A bordo della Sea Watch anche 4 donne e tre bambini

In questo momento la Sea Watch si trova nel tratto di mare compreso tra Lampedusa e Malta. La nazione insulare europea ha però già affermato di non voler aprire i propri porti. E lo stesso ha fatto l’Italia, che già in passato aveva adottato una politica di decisa chiusura nei confronti degli sbarchi di persone salvate in mare.

Aquarius Msf migranti
Due bambini giocano sul ponte della nave Aquarius utilizzata da Msf e da Sos Méditerranée fino al 6 dicembre 2018 per le operazioni di ricerca e salvataggio nel mare ©Gabriel Bouys/Afp/Getty Images

I 22 uomini adulti, le 4 donne, i tre adolescenti e i tre bimbi a bordo della Sea Watch sono dunque costretti, per ora, a rimanere bloccati in mare. Vista l’impossibilità di convincere i governi di Roma e La Valletta, la ong tedesca si è così rivolta direttamente alla Germania. Anche da Berlino, però, per ora non ci sono state risposte. L’appello è così stato esteso a tutta l’Europa.

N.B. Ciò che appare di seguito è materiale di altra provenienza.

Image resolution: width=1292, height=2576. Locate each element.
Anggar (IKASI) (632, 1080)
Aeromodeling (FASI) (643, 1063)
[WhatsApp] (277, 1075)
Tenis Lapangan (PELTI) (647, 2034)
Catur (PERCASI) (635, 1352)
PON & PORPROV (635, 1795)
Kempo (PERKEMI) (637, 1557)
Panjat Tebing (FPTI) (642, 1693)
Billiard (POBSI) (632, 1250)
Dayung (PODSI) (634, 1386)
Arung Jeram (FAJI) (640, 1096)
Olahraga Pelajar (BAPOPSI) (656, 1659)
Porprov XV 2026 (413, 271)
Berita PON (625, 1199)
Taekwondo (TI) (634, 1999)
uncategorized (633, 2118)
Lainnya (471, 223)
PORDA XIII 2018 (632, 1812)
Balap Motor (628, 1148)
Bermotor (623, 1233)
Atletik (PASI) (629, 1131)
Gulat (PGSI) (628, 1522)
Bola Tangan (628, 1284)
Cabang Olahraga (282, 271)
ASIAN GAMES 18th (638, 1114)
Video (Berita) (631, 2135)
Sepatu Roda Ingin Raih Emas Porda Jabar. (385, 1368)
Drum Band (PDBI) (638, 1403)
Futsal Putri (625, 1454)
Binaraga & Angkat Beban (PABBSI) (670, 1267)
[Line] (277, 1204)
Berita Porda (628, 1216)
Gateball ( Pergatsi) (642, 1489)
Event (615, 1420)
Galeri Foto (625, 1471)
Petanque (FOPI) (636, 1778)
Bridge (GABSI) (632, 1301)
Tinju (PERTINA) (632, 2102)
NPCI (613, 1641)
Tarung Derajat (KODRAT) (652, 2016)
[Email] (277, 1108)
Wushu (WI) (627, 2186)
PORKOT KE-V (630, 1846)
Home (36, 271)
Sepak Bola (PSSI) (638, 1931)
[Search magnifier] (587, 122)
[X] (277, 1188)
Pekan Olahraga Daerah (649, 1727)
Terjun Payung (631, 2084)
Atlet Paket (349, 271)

Va detto tuttavia che numerosi comuni tedeschi, così come alcune organizzazioni religiose, si sono detti pronti ad accogliere le 32 persone a bordo, lanciando un appello al governo federale affinché agisca. Nel frattempo, Sea Watch ha diffuso attraverso Twitter numerose fotografie e un video che documentano la situazione a bordo.

Nel Mediterraneo anche la nave Open Arms, con 300 persone a bordo

“Le donne e gli uomini presenti sulla nave hanno 17 diverse nazionalità (si tratta principalmente di nigeriani, libici e ivoriani, ndr). Ci sono cristiani, musulmani e atei”, hanno spiegato i volontari della Sea Watch. Sul ponte dell’imbarcazione sono state installate delle tende, al fine di proteggere i naufraghi dal freddo dell’inverno. L’attesa, per loro, potrebbe infatti essere particolarmente lunga.

Secondo quanto riferito dal sito InfoMigrants, nel Mediterraneo è presente in questo momento anche la nave Open Arms, della ong spagnola Proactiva, con a bordo 300 persone, salvate da morte sicura sabato 22 dicembre. La Astral, piccola imbarcazione della stessa associazione, è riuscita lunedì a portare viveri e coperte per i naufraghi.